Today, we're going to update you on our second quarter performance and then briefly discuss the revenue outlook and our pacing for third quarter.
Starting with our Q2 results, our net revenue for all markets increased 6% to almost $70 million. This is better than the 4% revenue pacing data that I shared with everyone in April during our Q1 earnings call. And it continues forward progress on our top-line growth.
We continue to also see sequential improvements in national business and key local revenue categories such as auto, healthcare and restaurants. They’re all starting to come back in.
We also continue to reap the benefit of our significant investments in our proprietary technology platform that we’ve shared with you over the last couple of calls and the investments that we’ve made in this proprietary technology platform over the past couple of years.
As a result, our businesses are now running with increased efficiency across all functional areas and resulting in much stronger operating leverage and healthy cash flow.
Our station operating expenses increased just 3% in the second quarter over the prior year. That was largely driven by the variable sales commissions due to our 6% revenue growth. In fact if we normalized our operating expenses for the one week furlough that all of our employees took in the second quarter of last year, our operating expenses for Q2 2010 would have been up less than 1%.
As a result of our revenue growth and continued strict cost control, our Q2 adjusted EBITDA was up 6% to $25 million. When you factor out the unusual expenses such as the prior year furlough we just discussed and a one-time non-cash corporate charge, our adjusted EBITDA would have been up approximately 12%. And that really is reflecting inherent operating leverage in our business model.
And with this Q2 performance we continue to see substantial margin expansion and again increased operating leverage across our Radio platform. Our trailing 12-month EBITDA margin for 6/30 Q2 of this year is now over 30%.
Our team’s ability to maximize cash flow with CMI resulted in free cash flow for the quarter of over $17 million. That enabled us to make measurable progress as we work to deleverage our balance sheet.
As of June 30, we were sitting on a cash balance of approximately $12 million, which is after we paid down $8.4 million of debt in Q2. With this debt reduction we exceeded our first threshold figure and affected 25 basis points reduction in our interest rate going forward. And that as you all know will help create even more free cash flow or increase debt repayment in the future.
Over the past 18 months we’ve now paid down more than $80 million of debt in CMI. Quite a bit more than that CMP which we will talk about.
Looking ahead, July revenue appears to be finishing up approximately 2% and August and September both pacing up over 6% with very little Q3 political booked as of now. I think its interesting analysis is our Q2 political was up 36% from our Q2 political in 2008, which was the residential cycle everybody knows.
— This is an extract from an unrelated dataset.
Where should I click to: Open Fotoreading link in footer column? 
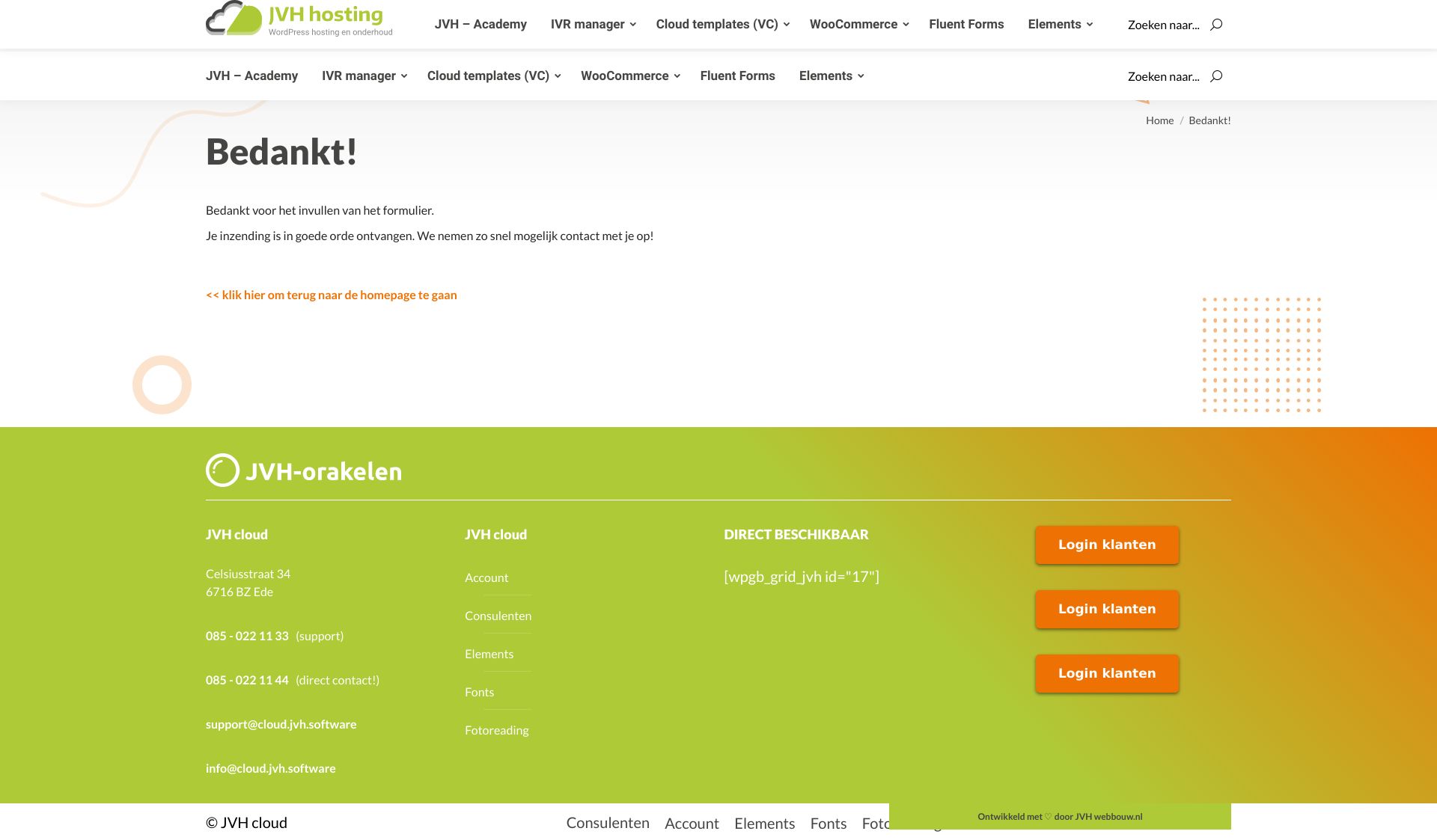tap(496, 730)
Now, although the Q2 political total represents relatively small dollars, but the trend is clearly positive off of a record political year in 2008.
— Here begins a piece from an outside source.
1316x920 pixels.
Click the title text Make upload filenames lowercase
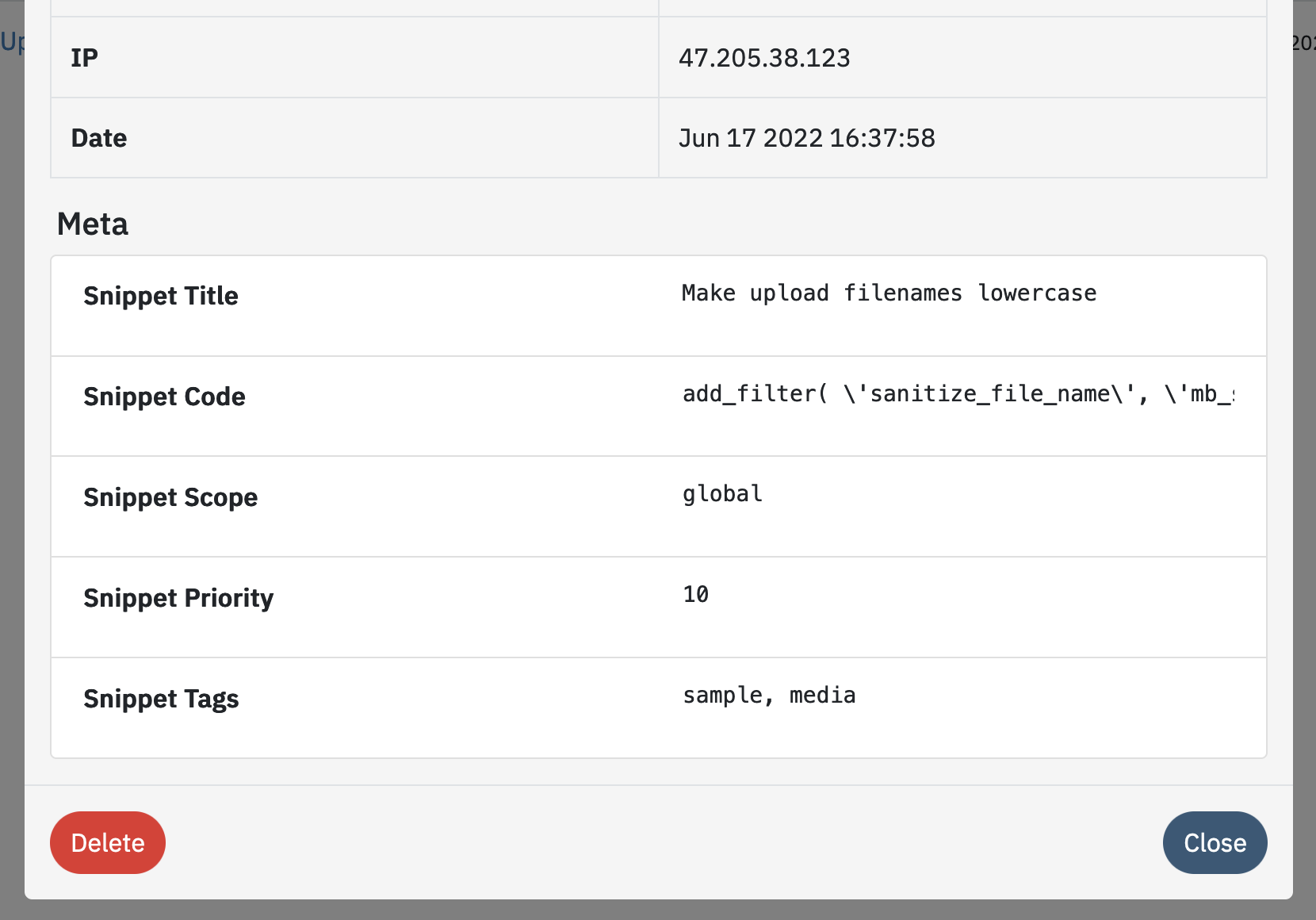click(888, 293)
So as is customary, the bulk of the political spend really occurs after Labor Day when the general election campaigns are really kicked off in earnest. For example, this is at CMI now; we booked $4.9 million in 2008 from September through the election in November. Again, in 2008, we booked $4.9 million from September through the election in November. It’s really from Labor Day through the election.
So 36% increase that we saw just in the second quarter looking backwards is certainly encouraging for what potentially may lay ahead of you from Labor Day through the first week in November.
To that end we continue to expect steady sequential revenue improvement throughout 2010 and to-date we are pacing on the high side of our internal forecast for the year. As I mentioned the pacing for August and September really have no benefit of the political being layered in yet because we haven’t seen. It doesn’t really hit until after Labor Day.
As I said in our last call with this performance we feel very confident that we will be in full compliance when loan covenants reset at the end of March in 2011 and depending on the strength of political advertising, which we just discussed in Q3 and Q4, we could potentially reach this target a full quarter early by the end of this year.